Problem
Pull every line that includes the word "field" from the data.

*** Excerpted records ***

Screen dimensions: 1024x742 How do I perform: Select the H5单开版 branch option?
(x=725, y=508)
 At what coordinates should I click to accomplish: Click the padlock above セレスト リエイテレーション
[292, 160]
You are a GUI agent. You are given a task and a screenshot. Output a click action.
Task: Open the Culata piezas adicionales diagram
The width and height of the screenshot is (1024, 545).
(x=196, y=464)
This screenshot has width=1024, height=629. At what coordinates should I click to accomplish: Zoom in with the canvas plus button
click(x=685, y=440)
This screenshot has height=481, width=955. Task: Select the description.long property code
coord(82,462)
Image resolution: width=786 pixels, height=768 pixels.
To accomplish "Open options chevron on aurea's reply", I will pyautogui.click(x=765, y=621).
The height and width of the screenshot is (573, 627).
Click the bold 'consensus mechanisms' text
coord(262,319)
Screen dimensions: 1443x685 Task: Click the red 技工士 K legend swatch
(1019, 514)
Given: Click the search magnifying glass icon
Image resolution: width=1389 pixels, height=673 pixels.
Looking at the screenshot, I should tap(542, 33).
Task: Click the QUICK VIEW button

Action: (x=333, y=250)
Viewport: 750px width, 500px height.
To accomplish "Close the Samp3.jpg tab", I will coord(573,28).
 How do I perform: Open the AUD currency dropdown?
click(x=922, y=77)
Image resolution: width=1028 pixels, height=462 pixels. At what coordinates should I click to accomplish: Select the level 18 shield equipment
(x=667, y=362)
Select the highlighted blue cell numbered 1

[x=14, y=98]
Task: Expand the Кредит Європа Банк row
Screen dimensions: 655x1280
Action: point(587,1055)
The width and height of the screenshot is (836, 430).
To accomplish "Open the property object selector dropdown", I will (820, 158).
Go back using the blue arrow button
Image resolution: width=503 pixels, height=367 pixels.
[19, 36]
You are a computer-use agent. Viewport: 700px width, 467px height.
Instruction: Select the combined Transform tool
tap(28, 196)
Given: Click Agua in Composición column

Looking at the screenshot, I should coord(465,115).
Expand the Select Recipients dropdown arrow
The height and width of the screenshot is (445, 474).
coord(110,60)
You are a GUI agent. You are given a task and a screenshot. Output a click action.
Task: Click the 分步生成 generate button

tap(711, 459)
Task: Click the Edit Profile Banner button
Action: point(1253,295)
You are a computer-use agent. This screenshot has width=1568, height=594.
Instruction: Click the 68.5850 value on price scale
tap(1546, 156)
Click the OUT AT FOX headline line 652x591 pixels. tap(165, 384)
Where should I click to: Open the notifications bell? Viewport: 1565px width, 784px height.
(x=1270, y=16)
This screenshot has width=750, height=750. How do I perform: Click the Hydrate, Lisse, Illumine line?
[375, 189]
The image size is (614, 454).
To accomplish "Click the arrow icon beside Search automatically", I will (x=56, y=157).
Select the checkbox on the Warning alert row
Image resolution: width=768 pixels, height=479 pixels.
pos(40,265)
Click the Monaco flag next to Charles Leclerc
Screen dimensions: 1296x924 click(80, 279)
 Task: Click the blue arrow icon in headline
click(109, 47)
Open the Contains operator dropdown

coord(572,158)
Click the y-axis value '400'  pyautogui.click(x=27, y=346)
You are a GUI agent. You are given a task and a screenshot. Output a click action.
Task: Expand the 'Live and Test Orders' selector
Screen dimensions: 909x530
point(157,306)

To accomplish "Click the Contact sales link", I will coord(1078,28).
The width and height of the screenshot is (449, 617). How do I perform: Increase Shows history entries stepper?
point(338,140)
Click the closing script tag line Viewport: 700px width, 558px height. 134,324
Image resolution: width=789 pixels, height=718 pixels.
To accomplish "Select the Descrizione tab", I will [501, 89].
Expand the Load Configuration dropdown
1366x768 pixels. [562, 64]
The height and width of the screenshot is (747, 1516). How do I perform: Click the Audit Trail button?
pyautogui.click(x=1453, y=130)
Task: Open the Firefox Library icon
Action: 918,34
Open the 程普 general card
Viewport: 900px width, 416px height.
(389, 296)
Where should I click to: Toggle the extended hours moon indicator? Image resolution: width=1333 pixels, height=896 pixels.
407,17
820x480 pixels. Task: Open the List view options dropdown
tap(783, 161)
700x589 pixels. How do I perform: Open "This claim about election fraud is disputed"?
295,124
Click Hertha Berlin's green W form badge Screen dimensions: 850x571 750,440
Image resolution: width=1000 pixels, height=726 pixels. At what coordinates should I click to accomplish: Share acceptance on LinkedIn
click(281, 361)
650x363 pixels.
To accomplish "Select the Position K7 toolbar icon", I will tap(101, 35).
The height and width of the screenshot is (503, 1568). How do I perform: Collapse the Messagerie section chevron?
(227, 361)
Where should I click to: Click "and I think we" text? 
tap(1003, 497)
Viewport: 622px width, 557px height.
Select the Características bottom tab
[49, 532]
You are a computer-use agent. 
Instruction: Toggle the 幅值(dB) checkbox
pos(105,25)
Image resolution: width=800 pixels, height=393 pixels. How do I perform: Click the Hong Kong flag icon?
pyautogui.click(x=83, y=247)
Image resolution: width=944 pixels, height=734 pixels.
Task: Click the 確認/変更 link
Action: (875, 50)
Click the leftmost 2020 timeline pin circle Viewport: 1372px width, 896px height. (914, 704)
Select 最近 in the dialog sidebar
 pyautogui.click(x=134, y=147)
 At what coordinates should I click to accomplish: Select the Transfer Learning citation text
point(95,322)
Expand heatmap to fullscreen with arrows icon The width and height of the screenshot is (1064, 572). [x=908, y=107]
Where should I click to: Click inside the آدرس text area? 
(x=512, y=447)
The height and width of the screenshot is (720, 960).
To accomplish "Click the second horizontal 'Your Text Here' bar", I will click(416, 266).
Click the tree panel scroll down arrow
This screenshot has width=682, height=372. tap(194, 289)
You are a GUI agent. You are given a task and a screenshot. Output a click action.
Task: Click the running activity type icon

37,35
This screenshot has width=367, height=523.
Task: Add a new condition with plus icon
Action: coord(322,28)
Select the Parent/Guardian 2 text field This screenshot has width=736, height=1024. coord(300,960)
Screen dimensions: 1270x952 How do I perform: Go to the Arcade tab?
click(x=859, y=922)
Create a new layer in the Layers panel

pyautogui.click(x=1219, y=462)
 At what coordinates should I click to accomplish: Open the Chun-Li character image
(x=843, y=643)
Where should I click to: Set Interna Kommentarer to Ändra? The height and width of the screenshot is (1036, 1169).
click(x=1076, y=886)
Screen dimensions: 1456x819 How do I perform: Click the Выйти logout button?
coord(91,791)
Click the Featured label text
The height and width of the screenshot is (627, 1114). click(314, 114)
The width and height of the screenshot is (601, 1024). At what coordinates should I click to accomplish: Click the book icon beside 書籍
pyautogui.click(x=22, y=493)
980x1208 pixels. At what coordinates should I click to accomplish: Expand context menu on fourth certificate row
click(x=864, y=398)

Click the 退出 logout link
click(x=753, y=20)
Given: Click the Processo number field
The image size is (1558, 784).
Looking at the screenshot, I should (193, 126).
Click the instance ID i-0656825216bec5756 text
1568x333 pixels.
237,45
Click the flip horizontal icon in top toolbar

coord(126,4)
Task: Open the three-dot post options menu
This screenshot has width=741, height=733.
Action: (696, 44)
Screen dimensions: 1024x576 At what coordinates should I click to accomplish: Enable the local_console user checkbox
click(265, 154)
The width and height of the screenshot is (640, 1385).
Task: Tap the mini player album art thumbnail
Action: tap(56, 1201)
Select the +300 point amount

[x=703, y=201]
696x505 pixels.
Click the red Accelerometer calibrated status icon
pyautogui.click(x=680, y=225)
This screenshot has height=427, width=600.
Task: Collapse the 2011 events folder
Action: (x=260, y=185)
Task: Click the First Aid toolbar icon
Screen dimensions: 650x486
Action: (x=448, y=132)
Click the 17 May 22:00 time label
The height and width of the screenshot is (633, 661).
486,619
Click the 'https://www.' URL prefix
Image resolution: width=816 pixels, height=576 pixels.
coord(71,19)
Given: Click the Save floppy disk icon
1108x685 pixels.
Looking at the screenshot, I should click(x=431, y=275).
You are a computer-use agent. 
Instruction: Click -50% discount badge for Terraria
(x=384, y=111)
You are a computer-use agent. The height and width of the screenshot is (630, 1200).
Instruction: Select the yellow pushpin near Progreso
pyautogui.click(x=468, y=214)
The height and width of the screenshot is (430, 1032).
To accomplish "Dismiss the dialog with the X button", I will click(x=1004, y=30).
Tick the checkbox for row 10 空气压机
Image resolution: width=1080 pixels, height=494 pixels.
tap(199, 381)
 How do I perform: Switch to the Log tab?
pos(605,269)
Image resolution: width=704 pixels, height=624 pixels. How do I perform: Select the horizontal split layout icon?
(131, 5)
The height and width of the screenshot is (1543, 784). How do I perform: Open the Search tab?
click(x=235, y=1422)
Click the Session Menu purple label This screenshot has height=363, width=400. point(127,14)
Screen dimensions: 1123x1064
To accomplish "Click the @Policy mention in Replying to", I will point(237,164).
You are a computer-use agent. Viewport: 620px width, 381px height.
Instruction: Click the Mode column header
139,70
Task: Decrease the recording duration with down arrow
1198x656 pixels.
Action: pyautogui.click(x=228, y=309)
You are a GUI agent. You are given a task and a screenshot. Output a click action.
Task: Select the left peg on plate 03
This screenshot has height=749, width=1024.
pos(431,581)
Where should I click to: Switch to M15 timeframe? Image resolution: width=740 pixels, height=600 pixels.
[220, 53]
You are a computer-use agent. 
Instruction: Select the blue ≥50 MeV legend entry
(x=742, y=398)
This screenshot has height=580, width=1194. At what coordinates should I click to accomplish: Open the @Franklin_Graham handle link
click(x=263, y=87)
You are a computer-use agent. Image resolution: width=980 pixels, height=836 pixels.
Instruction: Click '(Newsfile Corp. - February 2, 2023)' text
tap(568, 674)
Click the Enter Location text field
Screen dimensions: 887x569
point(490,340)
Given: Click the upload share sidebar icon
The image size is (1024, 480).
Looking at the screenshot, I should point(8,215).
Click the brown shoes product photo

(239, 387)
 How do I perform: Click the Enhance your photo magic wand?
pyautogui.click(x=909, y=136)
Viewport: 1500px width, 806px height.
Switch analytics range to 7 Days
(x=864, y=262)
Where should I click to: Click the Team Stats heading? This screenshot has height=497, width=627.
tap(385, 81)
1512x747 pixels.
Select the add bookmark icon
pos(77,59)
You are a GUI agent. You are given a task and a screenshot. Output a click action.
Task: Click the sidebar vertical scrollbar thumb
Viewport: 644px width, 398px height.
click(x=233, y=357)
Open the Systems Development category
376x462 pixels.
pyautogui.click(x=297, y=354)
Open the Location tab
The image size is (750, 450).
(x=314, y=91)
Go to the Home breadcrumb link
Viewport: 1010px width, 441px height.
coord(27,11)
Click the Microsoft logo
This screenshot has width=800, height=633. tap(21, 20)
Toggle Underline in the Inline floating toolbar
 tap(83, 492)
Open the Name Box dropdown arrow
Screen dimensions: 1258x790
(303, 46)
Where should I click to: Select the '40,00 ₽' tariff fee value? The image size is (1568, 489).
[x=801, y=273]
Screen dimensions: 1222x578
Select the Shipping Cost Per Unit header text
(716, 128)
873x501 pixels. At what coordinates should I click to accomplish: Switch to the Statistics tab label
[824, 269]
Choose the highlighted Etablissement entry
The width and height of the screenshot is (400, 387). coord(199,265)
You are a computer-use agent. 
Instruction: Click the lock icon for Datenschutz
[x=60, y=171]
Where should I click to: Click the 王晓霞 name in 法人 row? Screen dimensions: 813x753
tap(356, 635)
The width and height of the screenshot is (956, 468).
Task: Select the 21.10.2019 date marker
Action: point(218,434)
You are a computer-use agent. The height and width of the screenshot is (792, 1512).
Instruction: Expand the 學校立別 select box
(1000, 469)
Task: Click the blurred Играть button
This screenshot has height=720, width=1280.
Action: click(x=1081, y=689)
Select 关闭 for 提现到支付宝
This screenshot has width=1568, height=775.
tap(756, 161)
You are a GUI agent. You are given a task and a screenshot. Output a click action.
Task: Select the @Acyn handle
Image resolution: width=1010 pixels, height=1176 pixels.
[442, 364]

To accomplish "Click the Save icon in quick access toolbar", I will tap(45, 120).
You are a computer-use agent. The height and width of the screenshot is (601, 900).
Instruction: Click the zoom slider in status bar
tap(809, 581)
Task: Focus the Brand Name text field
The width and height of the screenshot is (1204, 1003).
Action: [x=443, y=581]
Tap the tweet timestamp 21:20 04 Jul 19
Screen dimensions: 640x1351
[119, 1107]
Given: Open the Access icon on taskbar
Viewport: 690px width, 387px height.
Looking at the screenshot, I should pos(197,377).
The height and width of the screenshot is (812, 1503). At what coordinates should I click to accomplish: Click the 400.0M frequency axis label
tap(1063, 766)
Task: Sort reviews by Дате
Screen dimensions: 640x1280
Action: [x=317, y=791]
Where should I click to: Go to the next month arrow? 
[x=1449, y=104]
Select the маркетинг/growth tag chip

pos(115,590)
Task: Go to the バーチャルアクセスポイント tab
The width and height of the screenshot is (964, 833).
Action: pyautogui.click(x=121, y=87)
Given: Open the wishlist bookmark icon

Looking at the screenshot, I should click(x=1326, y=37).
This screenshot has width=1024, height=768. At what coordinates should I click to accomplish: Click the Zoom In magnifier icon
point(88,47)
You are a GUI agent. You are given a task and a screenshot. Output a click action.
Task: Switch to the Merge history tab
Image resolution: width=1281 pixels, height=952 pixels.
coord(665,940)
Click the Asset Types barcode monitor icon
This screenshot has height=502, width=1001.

*** End of Excerpted records ***

Exercise solution
Select the Parent/Guardian 2 text field This screenshot has width=736, height=1024. coord(300,960)
Given: Click the Processo number field
Click the Enter Location text field
Task: Focus the Brand Name text field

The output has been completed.